> _WHAT THE TASK ASKS_
What follows is a set of records; repeat all of them exactly.

Records from a collection:

------------------------------

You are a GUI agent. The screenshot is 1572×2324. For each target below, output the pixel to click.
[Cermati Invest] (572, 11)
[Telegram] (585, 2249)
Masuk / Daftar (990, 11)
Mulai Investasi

------------------------------

> _THE ANSWER_
You are a GUI agent. The screenshot is 1572×2324. For each target below, output the pixel to click.
[Cermati Invest] (572, 11)
[Telegram] (585, 2249)
Masuk / Daftar (990, 11)
Mulai Investasi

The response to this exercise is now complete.